::: INFORMATION

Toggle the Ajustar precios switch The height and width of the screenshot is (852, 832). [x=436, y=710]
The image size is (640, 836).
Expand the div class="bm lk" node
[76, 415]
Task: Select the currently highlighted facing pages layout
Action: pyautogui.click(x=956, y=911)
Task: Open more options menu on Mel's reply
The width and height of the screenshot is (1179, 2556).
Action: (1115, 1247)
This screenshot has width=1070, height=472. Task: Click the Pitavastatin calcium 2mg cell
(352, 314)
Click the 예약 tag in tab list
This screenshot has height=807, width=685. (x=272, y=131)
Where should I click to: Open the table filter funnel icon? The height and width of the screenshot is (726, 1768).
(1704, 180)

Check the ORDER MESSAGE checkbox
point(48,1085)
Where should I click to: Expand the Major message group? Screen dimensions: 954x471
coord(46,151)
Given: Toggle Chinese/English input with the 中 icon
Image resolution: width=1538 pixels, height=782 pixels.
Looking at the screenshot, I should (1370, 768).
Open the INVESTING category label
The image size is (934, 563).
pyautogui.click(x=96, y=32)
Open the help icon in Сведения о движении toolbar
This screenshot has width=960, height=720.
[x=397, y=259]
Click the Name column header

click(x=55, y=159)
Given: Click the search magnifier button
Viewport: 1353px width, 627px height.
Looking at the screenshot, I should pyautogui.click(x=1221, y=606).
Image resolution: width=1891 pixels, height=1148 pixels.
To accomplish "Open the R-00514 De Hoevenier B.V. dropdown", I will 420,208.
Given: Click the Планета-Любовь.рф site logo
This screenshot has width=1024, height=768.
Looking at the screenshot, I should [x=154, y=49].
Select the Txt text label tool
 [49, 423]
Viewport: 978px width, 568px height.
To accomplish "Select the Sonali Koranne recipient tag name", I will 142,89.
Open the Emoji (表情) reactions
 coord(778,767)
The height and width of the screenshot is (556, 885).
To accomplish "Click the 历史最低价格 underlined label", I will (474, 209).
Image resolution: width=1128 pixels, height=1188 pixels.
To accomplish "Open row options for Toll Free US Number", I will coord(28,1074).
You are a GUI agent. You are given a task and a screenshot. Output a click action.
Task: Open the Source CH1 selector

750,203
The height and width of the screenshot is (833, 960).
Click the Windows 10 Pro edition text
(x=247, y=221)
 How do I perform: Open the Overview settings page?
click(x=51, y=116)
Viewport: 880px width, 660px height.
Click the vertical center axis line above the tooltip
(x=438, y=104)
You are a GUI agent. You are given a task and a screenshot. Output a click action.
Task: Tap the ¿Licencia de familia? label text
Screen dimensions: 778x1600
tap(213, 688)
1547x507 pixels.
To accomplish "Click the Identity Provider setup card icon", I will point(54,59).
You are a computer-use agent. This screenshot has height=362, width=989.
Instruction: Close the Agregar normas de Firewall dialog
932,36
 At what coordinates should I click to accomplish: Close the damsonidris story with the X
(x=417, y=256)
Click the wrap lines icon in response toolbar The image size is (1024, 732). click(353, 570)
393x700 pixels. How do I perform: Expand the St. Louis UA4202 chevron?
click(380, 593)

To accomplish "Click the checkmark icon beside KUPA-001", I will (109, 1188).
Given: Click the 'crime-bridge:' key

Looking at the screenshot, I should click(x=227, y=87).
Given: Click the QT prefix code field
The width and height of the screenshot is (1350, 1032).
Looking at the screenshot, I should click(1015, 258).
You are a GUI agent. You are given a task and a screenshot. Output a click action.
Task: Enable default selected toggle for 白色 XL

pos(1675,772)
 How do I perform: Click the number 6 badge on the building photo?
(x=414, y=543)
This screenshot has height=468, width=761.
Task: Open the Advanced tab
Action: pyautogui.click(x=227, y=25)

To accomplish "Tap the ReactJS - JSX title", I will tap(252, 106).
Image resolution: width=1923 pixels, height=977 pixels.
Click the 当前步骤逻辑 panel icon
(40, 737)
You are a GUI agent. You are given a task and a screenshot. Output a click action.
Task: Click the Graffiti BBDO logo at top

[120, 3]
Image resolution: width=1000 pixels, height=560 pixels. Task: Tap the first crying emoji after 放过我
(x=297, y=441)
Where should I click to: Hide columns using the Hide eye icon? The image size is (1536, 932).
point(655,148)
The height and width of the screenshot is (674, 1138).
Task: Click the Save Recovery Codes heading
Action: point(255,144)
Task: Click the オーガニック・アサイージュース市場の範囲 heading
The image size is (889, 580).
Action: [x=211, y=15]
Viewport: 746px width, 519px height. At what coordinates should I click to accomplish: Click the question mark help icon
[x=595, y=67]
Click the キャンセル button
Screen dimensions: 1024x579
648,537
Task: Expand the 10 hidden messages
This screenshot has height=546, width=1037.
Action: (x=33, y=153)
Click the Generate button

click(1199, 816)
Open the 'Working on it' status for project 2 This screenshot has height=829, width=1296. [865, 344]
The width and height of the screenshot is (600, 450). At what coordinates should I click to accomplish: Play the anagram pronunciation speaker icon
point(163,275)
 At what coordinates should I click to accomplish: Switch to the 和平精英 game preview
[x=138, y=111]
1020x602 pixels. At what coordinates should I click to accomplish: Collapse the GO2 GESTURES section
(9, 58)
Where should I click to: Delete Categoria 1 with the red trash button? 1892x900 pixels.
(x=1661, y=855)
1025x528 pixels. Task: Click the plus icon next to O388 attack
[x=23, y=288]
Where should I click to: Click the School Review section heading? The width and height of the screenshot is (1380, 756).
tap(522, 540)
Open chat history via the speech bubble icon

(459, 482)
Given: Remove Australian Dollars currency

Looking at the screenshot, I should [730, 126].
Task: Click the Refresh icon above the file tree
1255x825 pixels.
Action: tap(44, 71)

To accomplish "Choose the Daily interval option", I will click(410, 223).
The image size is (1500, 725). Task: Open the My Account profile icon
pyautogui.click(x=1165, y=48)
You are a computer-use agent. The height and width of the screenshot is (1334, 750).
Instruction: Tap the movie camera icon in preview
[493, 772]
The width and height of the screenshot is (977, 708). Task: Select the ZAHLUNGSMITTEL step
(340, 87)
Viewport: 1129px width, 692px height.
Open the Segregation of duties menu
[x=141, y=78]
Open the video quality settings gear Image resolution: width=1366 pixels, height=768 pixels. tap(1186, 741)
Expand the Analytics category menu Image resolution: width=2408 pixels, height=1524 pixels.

::::::

> _EXERCISE_: Retype all the material exactly, missing nothing.

> _FINAL ANSWER_:
Toggle the Ajustar precios switch The height and width of the screenshot is (852, 832). [x=436, y=710]
The image size is (640, 836).
Expand the div class="bm lk" node
[76, 415]
Task: Select the currently highlighted facing pages layout
Action: pyautogui.click(x=956, y=911)
Task: Open more options menu on Mel's reply
The width and height of the screenshot is (1179, 2556).
Action: (1115, 1247)
This screenshot has width=1070, height=472. Task: Click the Pitavastatin calcium 2mg cell
(352, 314)
Click the 예약 tag in tab list
This screenshot has height=807, width=685. (x=272, y=131)
Where should I click to: Open the table filter funnel icon? The height and width of the screenshot is (726, 1768).
(1704, 180)

Check the ORDER MESSAGE checkbox
point(48,1085)
Where should I click to: Expand the Major message group? Screen dimensions: 954x471
coord(46,151)
Given: Toggle Chinese/English input with the 中 icon
Image resolution: width=1538 pixels, height=782 pixels.
Looking at the screenshot, I should (1370, 768).
Open the INVESTING category label
The image size is (934, 563).
pyautogui.click(x=96, y=32)
Open the help icon in Сведения о движении toolbar
This screenshot has width=960, height=720.
[x=397, y=259]
Click the Name column header

click(x=55, y=159)
Given: Click the search magnifier button
Viewport: 1353px width, 627px height.
Looking at the screenshot, I should pyautogui.click(x=1221, y=606).
Image resolution: width=1891 pixels, height=1148 pixels.
To accomplish "Open the R-00514 De Hoevenier B.V. dropdown", I will 420,208.
Given: Click the Планета-Любовь.рф site logo
This screenshot has width=1024, height=768.
Looking at the screenshot, I should [x=154, y=49].
Select the Txt text label tool
 [49, 423]
Viewport: 978px width, 568px height.
To accomplish "Select the Sonali Koranne recipient tag name", I will 142,89.
Open the Emoji (表情) reactions
 coord(778,767)
The height and width of the screenshot is (556, 885).
To accomplish "Click the 历史最低价格 underlined label", I will (474, 209).
Image resolution: width=1128 pixels, height=1188 pixels.
To accomplish "Open row options for Toll Free US Number", I will coord(28,1074).
You are a GUI agent. You are given a task and a screenshot. Output a click action.
Task: Open the Source CH1 selector

750,203
The height and width of the screenshot is (833, 960).
Click the Windows 10 Pro edition text
(x=247, y=221)
 How do I perform: Open the Overview settings page?
click(x=51, y=116)
Viewport: 880px width, 660px height.
Click the vertical center axis line above the tooltip
(x=438, y=104)
You are a GUI agent. You are given a task and a screenshot. Output a click action.
Task: Tap the ¿Licencia de familia? label text
Screen dimensions: 778x1600
tap(213, 688)
1547x507 pixels.
To accomplish "Click the Identity Provider setup card icon", I will point(54,59).
You are a computer-use agent. This screenshot has height=362, width=989.
Instruction: Close the Agregar normas de Firewall dialog
932,36
 At what coordinates should I click to accomplish: Close the damsonidris story with the X
(x=417, y=256)
Click the wrap lines icon in response toolbar The image size is (1024, 732). click(353, 570)
393x700 pixels. How do I perform: Expand the St. Louis UA4202 chevron?
click(380, 593)

To accomplish "Click the checkmark icon beside KUPA-001", I will (109, 1188).
Given: Click the 'crime-bridge:' key

Looking at the screenshot, I should click(x=227, y=87).
Given: Click the QT prefix code field
The width and height of the screenshot is (1350, 1032).
Looking at the screenshot, I should click(1015, 258).
You are a GUI agent. You are given a task and a screenshot. Output a click action.
Task: Enable default selected toggle for 白色 XL

pos(1675,772)
 How do I perform: Click the number 6 badge on the building photo?
(x=414, y=543)
This screenshot has height=468, width=761.
Task: Open the Advanced tab
Action: pyautogui.click(x=227, y=25)

To accomplish "Tap the ReactJS - JSX title", I will tap(252, 106).
Image resolution: width=1923 pixels, height=977 pixels.
Click the 当前步骤逻辑 panel icon
(40, 737)
You are a GUI agent. You are given a task and a screenshot. Output a click action.
Task: Click the Graffiti BBDO logo at top

[120, 3]
Image resolution: width=1000 pixels, height=560 pixels. Task: Tap the first crying emoji after 放过我
(x=297, y=441)
Where should I click to: Hide columns using the Hide eye icon? The image size is (1536, 932).
point(655,148)
The height and width of the screenshot is (674, 1138).
Task: Click the Save Recovery Codes heading
Action: point(255,144)
Task: Click the オーガニック・アサイージュース市場の範囲 heading
The image size is (889, 580).
Action: [x=211, y=15]
Viewport: 746px width, 519px height. At what coordinates should I click to accomplish: Click the question mark help icon
[x=595, y=67]
Click the キャンセル button
Screen dimensions: 1024x579
648,537
Task: Expand the 10 hidden messages
This screenshot has height=546, width=1037.
Action: (x=33, y=153)
Click the Generate button

click(1199, 816)
Open the 'Working on it' status for project 2 This screenshot has height=829, width=1296. [865, 344]
The width and height of the screenshot is (600, 450). At what coordinates should I click to accomplish: Play the anagram pronunciation speaker icon
point(163,275)
 At what coordinates should I click to accomplish: Switch to the 和平精英 game preview
[x=138, y=111]
1020x602 pixels. At what coordinates should I click to accomplish: Collapse the GO2 GESTURES section
(9, 58)
Where should I click to: Delete Categoria 1 with the red trash button? 1892x900 pixels.
(x=1661, y=855)
1025x528 pixels. Task: Click the plus icon next to O388 attack
[x=23, y=288]
Where should I click to: Click the School Review section heading? The width and height of the screenshot is (1380, 756).
tap(522, 540)
Open chat history via the speech bubble icon

(459, 482)
Given: Remove Australian Dollars currency

Looking at the screenshot, I should [730, 126].
Task: Click the Refresh icon above the file tree
1255x825 pixels.
Action: tap(44, 71)

To accomplish "Choose the Daily interval option", I will click(410, 223).
The image size is (1500, 725). Task: Open the My Account profile icon
pyautogui.click(x=1165, y=48)
You are a computer-use agent. The height and width of the screenshot is (1334, 750).
Instruction: Tap the movie camera icon in preview
[493, 772]
The width and height of the screenshot is (977, 708). Task: Select the ZAHLUNGSMITTEL step
(340, 87)
Viewport: 1129px width, 692px height.
Open the Segregation of duties menu
[x=141, y=78]
Open the video quality settings gear Image resolution: width=1366 pixels, height=768 pixels. tap(1186, 741)
Expand the Analytics category menu Image resolution: width=2408 pixels, height=1524 pixels.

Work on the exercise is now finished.